# Task details
Your answer should be only the lines below from the one with "has height=1393, width=1916." to the one with "Task: Open the Food album thumbnail", repeated exactly, ends included.

Collected data entries
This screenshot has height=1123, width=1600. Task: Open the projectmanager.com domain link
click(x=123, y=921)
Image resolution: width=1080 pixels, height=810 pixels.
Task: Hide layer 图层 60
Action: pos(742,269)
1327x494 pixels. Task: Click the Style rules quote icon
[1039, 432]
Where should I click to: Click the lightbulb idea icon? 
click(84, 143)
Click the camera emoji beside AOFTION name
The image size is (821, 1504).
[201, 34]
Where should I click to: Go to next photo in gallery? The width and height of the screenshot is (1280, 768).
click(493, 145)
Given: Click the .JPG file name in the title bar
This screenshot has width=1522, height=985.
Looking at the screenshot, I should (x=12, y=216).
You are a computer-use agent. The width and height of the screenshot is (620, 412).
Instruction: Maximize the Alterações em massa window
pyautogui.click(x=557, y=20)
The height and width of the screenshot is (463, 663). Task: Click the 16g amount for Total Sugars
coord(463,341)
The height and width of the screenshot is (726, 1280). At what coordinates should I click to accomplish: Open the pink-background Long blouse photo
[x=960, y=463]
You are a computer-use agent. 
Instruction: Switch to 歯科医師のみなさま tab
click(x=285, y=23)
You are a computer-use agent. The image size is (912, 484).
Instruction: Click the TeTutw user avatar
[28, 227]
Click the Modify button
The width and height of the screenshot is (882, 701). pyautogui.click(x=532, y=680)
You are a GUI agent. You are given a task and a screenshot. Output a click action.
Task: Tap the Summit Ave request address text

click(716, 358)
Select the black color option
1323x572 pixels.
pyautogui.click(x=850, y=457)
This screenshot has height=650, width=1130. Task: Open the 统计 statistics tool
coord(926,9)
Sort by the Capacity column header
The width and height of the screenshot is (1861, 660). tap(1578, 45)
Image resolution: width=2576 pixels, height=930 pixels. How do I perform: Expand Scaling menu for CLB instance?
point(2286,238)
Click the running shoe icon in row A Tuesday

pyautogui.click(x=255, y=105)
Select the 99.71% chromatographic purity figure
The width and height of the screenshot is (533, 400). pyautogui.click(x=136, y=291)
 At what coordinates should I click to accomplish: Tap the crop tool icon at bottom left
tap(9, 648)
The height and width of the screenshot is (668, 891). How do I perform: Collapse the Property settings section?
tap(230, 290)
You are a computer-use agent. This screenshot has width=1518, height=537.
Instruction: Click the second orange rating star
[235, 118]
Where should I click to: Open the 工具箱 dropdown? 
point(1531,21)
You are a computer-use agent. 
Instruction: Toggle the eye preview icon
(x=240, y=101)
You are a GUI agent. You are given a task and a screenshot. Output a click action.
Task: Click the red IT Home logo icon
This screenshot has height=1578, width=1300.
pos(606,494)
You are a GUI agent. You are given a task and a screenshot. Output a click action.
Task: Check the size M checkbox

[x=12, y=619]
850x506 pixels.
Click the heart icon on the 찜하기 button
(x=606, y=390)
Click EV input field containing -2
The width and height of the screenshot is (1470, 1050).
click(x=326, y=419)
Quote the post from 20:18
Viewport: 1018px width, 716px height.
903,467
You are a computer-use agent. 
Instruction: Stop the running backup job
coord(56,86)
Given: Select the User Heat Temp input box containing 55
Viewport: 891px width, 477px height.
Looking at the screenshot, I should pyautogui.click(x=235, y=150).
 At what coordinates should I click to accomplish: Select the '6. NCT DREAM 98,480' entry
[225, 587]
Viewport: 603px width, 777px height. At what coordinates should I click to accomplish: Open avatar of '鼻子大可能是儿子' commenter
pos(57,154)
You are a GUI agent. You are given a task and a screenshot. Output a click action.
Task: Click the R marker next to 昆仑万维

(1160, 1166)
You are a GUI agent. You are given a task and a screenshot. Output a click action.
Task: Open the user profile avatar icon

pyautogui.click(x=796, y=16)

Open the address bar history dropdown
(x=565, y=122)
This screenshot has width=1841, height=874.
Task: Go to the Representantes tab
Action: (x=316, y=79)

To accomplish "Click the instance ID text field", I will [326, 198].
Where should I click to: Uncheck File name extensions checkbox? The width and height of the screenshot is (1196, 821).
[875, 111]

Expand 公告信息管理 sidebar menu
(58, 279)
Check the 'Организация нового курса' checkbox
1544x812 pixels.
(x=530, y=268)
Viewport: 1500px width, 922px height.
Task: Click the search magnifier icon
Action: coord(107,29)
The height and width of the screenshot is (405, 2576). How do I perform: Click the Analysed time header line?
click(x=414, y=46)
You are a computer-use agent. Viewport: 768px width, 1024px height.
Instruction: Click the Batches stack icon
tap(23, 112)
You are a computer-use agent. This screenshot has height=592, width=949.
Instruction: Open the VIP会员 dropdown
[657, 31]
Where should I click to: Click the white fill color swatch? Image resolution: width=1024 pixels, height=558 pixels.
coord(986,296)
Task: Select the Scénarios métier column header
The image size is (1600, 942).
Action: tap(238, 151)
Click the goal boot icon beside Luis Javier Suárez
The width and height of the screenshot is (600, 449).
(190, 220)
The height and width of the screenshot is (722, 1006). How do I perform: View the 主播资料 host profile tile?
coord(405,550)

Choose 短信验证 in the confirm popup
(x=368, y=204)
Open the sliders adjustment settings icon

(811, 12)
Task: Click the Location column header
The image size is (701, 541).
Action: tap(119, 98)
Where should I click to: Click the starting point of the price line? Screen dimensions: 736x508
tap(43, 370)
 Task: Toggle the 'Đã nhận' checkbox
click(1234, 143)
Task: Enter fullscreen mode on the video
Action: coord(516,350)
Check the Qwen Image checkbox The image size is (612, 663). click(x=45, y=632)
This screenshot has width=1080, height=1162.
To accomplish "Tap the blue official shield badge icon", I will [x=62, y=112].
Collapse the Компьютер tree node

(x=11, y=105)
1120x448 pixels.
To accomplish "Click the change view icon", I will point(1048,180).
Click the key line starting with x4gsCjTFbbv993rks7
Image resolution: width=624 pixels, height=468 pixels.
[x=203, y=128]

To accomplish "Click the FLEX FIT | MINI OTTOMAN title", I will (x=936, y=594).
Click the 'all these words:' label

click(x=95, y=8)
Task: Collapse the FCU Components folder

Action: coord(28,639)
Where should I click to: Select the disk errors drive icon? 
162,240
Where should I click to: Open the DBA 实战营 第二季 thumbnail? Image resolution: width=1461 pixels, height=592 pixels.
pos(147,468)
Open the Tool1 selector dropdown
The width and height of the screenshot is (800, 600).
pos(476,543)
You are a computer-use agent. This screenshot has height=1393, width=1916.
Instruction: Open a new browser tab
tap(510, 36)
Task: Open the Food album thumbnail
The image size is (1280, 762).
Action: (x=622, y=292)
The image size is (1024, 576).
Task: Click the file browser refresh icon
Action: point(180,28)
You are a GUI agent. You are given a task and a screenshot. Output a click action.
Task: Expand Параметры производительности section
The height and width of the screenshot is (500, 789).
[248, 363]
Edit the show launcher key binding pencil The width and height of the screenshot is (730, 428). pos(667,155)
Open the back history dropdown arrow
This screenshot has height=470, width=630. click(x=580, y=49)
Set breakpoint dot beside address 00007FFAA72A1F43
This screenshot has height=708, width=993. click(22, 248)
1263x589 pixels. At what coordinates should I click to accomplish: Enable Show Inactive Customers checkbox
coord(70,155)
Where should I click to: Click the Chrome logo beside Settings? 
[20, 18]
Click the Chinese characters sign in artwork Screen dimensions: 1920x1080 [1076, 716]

# Answer to this problem
You are a computer-use agent. This screenshot has height=1393, width=1916.
Instruction: Open a new browser tab
tap(510, 36)
Task: Open the Food album thumbnail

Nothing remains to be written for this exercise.